More Doubt on Warren Nomination

| Mon Jul. 19, 2010 1:00 PM EDT

On Monday, a top congressional Democrat became the latest person to cast doubt on the potential nomination of Elizabeth Warren, the bailout watchdog and ardent consumer advocate, to lead the new Consumer Financial Protection Bureau. The CFPB is a centerpiece of the Dodd-Frank financial reform bill that passed the Senate last week and is due to be signed into law as early as this week.

Appearing on The Diane Rehm Show on NPR, Sen. Chris Dodd (D-Conn.), one of Congress' architects of financial reform, was somewhat skeptical on whether Warren—who's also a Harvard law professor—would win the approval of enough US senators to allow her to take over the bureau. "The question is, 'Is she confirmable?' There's a serious question about it," Dodd said. Dodd's comments aren't the first doubts that have been raised about Warren's viability as a nominee. Last Friday, the Huffington Post reported that Treasury Secretary Tim Geithner opposed Warren as CFPB chief. While the Treasury department quickly issued a statement that "Secretary Geithner believes that Elizabeth Warren is exceptionally well qualified to lead the new bureau," the signs are clear that a fresh controversy—is Washington ever without one?—is brewing.

As MoJo's DC Bureau chief David Corn wrote today, appointing Warren does have clear political risks. But it could also provide a much-needed boost to the Obama administration:

That might be Geithner's best argument against Warren: The banks and many Senate Republicans do not like her, and a Warren nomination could turn into a battle royal, akin to a contentious Supreme Court fight. But this is also an argument for Warren.
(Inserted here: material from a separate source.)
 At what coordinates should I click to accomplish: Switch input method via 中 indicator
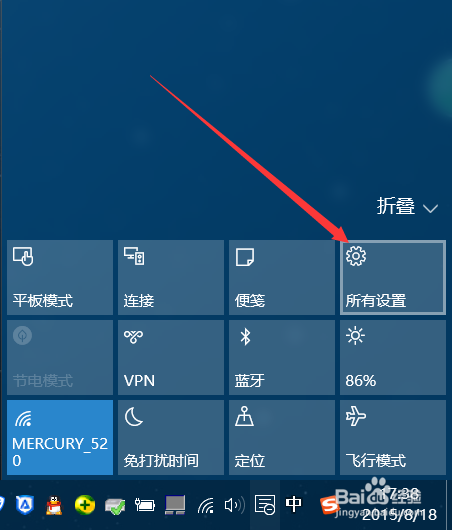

Presently, Obama's economic policies are made and sold by people like Geithner and Lawrence Summers, Obama's chief economic adviser. How many Americans really believe these guys are looking out for them? The president's economic team is short on non-Wall Streeters who can connect with folks at home. Placing Warren in a high-profile position would show that Obama recognizes that protecting American consumers is as important as bailing out big banks and auto companies. He would be adding a vital and clear voice to his administration. And in an election season—when Obama cannot do much to create 8 million jobs to make up for the ones lost before and after he became president—waging a fight against the banks and GOPers on behalf of a passionate consumer advocate would have political benefits.